— Start Reading passage —

I use Beersmith for recipe design and record keeping, but do use EZ Water or Brewer's Friend for my water calculations.


----------



## Lowlyf (27/7/15)

With Beersmith 2, Can you use the program on multiple computers? I have a Desktop PC at home, plus a Mac Book Pro plus my work computer and my android phone. I have beersmith on my phone already but I am wanting to run it on all 3 of my computers. Anyone had success with this?


----------



## zeggie (27/7/15)

Lowlyf said:


> With Beersmith 2, Can you use the program on multiple computers?


I managed to via a Dropbox folder but it was a PITA and wouldnt recommend it.

Ive been testing out Brewers Friend free trial and its tempting me to switch I must admit. So simple to use via multiple PCs, laptop, phone etc.


----------



## Parks (27/7/15)

Dropbox works fine as long as you remember to close the application on each computer and allow Dropbox to sync before opening it on another.

Once I got in the habit of closing it religiously it works great.


----------



## schoey (27/7/15)

Lowlyf said:


> With Beersmith 2, Can you use the program on multiple computers? I have a Desktop PC at home, plus a Mac Book Pro plus my work computer and my android phone. I have beersmith on my phone already but I am wanting to run it on all 3 of my computers. Anyone had success with this?


I run Beersmith 2 on 2 Macs and an iPhone with a subscription to Beersmith cloud. Works perfectly. Just make sure you save all your recipes to the cloud rather than locally, nothing more annoying than trying to lookup a recipe only to realise you saved it locally on another machine.


----------



## Lowlyf (27/7/15)

schoey said:


> I run Beersmith 2 on 2 Macs and an iPhone with a subscription to Beersmith cloud. Works perfectly. Just make sure you save all your recipes to the cloud rather than locally, nothing more annoying than trying to lookup a recipe only to realise you saved it locally on another machine.


What's the cloud cost ya?


----------



## welly2 (28/7/15)

Lowlyf said:


> What's the cloud cost ya?


I thought it was free. Don't recall paying for cloud.


----------



## dicko (28/7/15)

welly2 said:


> I thought it was free. Don't recall paying for cloud.


10 recipes are free which will let you put a recipe on the cloud then store it in your devices or desktop pr you can pay $1.00 / month for a basic storage amount.

http://beersmith.com/blog/2012/04/25/beersmith-2-1-and-the-beersmith-recipe-cloud-a-preview/

That link was the info on introduction...it may have changed since then.


----------



## rocketpants (28/7/15)

— End Reading passage —
— Start Input material —

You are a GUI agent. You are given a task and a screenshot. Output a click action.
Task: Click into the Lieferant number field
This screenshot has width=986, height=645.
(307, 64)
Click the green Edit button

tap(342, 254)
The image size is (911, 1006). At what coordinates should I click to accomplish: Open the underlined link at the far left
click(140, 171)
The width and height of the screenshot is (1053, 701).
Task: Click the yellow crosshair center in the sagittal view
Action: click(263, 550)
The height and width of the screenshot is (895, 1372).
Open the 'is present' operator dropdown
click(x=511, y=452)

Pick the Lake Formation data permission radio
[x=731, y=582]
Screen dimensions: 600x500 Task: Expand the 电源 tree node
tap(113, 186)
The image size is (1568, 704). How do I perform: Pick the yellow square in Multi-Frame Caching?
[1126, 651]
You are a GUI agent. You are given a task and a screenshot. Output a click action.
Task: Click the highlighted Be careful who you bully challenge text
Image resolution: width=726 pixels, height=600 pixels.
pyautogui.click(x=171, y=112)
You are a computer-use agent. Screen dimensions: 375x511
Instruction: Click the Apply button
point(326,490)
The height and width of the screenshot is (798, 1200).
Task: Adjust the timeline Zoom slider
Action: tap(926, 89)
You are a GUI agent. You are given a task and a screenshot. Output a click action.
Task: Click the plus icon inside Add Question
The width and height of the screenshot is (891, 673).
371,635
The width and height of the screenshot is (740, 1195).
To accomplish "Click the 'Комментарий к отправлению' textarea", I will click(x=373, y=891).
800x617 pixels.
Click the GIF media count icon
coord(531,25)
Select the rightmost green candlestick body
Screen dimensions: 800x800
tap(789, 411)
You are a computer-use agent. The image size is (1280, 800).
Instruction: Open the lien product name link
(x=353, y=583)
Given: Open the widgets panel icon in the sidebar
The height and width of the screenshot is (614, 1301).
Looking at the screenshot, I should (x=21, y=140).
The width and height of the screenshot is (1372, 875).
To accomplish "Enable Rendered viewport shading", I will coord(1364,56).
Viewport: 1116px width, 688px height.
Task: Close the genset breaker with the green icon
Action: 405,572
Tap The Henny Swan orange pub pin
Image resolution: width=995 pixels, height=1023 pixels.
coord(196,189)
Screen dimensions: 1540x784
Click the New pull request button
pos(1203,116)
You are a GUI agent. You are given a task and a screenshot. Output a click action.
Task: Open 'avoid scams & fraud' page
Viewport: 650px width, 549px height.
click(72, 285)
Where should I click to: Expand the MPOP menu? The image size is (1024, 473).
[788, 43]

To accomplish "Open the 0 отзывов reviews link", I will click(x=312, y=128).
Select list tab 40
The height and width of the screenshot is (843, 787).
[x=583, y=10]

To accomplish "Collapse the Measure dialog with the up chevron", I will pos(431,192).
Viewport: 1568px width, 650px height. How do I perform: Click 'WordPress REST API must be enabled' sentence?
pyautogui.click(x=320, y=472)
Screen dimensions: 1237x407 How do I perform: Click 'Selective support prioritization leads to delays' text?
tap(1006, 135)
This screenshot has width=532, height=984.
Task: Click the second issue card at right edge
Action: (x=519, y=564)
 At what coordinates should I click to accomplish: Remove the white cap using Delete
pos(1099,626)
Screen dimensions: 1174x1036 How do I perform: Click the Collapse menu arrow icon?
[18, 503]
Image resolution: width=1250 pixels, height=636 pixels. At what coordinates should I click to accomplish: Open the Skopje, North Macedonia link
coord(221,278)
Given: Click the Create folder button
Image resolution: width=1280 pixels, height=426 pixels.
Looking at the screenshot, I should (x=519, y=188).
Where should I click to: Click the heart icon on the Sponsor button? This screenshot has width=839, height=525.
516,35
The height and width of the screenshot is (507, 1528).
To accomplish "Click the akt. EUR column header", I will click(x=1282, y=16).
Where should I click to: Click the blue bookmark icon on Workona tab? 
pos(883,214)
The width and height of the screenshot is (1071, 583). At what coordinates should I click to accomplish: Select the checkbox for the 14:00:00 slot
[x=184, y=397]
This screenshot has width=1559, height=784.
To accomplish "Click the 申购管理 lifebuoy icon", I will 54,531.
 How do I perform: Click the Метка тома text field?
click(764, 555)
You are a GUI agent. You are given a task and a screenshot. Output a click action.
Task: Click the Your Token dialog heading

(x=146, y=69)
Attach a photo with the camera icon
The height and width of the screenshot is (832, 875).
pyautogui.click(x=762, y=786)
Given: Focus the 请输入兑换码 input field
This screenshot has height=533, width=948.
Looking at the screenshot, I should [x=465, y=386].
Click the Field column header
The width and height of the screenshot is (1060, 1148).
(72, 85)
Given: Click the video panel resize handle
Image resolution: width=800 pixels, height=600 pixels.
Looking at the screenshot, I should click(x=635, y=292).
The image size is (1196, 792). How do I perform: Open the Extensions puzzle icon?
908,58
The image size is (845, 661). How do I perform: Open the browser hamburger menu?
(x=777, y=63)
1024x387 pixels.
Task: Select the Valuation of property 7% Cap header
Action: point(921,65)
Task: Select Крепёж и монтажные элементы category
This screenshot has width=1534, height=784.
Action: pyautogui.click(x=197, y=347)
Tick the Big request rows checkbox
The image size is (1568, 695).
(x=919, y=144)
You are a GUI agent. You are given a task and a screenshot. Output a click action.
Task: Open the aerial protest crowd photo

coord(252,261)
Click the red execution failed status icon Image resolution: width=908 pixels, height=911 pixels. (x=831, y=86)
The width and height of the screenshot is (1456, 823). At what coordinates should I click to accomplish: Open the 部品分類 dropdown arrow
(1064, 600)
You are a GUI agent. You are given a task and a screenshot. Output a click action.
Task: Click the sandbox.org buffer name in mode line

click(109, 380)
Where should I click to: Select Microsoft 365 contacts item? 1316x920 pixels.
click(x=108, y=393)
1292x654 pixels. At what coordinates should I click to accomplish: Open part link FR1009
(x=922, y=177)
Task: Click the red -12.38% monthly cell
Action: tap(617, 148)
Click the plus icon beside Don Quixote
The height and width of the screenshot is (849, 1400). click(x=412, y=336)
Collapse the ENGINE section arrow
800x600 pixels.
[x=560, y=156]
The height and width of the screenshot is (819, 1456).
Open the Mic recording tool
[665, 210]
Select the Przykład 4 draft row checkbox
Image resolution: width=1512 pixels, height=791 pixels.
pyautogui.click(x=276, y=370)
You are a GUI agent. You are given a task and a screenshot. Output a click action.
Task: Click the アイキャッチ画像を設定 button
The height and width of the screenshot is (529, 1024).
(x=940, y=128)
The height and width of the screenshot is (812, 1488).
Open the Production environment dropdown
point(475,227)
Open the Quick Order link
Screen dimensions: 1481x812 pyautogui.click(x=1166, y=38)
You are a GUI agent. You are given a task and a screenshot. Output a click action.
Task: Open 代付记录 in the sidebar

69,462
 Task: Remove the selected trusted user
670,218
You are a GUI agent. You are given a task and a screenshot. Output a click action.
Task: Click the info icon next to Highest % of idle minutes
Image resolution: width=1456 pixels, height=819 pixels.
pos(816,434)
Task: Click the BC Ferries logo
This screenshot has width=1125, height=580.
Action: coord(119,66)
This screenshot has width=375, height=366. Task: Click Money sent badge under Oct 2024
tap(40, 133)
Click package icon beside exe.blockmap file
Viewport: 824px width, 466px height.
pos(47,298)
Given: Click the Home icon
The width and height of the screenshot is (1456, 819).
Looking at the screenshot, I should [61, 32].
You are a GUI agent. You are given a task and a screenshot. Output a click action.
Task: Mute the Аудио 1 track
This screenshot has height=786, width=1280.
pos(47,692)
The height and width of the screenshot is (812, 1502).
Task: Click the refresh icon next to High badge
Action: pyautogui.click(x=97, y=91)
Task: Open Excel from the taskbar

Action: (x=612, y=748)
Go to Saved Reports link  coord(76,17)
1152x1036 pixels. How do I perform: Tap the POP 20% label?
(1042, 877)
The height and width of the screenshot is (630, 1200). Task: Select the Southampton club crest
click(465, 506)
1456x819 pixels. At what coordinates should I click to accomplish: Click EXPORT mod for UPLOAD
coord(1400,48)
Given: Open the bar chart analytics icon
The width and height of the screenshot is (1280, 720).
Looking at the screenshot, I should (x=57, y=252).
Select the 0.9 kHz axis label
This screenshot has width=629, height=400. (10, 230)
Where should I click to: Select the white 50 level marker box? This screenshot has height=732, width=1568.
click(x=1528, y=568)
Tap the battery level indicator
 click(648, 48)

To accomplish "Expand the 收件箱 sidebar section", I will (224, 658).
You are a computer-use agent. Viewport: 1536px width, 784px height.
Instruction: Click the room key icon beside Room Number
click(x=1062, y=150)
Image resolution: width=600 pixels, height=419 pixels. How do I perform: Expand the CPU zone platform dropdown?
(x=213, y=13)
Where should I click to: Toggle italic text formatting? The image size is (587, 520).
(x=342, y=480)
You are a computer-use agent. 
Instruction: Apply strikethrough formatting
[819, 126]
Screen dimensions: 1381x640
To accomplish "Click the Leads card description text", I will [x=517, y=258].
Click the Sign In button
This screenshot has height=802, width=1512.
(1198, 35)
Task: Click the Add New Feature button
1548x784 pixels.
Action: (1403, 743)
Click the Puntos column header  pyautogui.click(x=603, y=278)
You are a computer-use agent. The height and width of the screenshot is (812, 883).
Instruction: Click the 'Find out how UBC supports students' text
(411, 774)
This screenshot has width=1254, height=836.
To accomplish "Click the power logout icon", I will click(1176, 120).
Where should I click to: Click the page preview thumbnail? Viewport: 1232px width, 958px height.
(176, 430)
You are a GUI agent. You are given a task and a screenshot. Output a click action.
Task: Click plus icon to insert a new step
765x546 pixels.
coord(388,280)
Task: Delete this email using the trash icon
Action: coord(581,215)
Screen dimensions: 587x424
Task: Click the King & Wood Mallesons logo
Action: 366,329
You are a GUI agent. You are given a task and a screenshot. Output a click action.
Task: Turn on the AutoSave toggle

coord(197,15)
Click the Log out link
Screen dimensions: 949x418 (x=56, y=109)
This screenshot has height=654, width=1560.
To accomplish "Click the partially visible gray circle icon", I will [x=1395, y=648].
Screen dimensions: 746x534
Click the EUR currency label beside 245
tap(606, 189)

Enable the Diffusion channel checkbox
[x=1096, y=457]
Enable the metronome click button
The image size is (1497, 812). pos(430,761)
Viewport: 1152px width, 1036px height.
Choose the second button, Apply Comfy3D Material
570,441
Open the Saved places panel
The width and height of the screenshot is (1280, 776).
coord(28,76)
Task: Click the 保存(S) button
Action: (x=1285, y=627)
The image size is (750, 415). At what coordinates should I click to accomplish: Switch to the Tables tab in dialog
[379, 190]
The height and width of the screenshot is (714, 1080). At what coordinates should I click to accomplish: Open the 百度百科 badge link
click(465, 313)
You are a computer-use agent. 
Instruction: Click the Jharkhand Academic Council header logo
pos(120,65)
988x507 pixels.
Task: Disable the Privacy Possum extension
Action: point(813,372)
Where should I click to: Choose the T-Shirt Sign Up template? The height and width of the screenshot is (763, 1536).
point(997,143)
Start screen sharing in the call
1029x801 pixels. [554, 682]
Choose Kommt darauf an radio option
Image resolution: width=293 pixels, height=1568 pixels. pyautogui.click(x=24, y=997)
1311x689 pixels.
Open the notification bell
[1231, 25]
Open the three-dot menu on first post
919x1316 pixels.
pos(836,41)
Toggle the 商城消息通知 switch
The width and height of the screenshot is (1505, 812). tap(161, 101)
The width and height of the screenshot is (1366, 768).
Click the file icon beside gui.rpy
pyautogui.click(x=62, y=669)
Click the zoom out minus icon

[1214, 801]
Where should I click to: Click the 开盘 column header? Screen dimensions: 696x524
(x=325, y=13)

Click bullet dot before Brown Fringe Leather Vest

— End Input material —

• **Exercise tasks**:
A – In the forum thread about running Beersmith on several computers, what monthly price does dicko give for basic cloud storage?
B – From the entries, copy out verbatim the lines starting at the one that contains "This screenshot has width=1254, height=836." and ending after the one that contains "tap(606, 189)".
The entries are unrelated to the forum thread.

• **Solved tasks**:
A – $1.00 per month.

B –
This screenshot has width=1254, height=836.
To accomplish "Click the power logout icon", I will click(1176, 120).
Where should I click to: Click the page preview thumbnail? Viewport: 1232px width, 958px height.
(176, 430)
You are a GUI agent. You are given a task and a screenshot. Output a click action.
Task: Click plus icon to insert a new step
765x546 pixels.
coord(388,280)
Task: Delete this email using the trash icon
Action: coord(581,215)
Screen dimensions: 587x424
Task: Click the King & Wood Mallesons logo
Action: 366,329
You are a GUI agent. You are given a task and a screenshot. Output a click action.
Task: Turn on the AutoSave toggle

coord(197,15)
Click the Log out link
Screen dimensions: 949x418 (x=56, y=109)
This screenshot has height=654, width=1560.
To accomplish "Click the partially visible gray circle icon", I will [x=1395, y=648].
Screen dimensions: 746x534
Click the EUR currency label beside 245
tap(606, 189)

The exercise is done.